#### [THE INPUT]
------------------------------

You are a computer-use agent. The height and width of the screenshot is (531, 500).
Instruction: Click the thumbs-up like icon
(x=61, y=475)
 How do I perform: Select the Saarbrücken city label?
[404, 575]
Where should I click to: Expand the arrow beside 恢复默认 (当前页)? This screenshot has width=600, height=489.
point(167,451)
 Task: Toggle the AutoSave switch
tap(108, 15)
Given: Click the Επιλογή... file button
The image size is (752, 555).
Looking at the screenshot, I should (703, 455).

------------------------------

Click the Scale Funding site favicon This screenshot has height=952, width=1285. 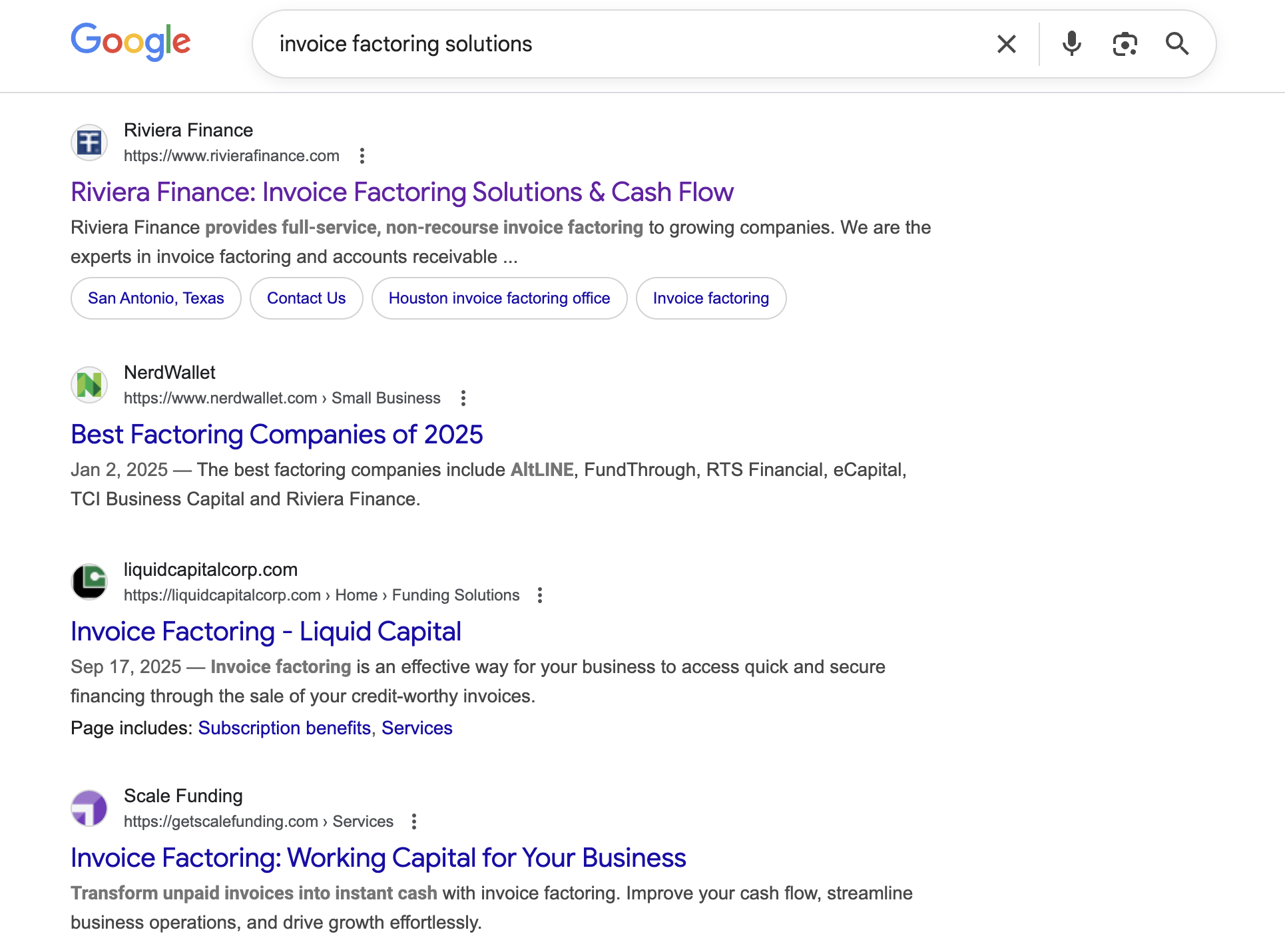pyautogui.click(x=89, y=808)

------------------------------

#### [WORK TO COMPLETE]
From the records above, extract exactly and only the lines that begin at the line with "You are a computer-use" and stop after the line with "Given: Click the Επιλογή... file button".

#### [WRITTEN ANSWER]
You are a computer-use agent. The height and width of the screenshot is (531, 500).
Instruction: Click the thumbs-up like icon
(x=61, y=475)
 How do I perform: Select the Saarbrücken city label?
[404, 575]
Where should I click to: Expand the arrow beside 恢复默认 (当前页)? This screenshot has width=600, height=489.
point(167,451)
 Task: Toggle the AutoSave switch
tap(108, 15)
Given: Click the Επιλογή... file button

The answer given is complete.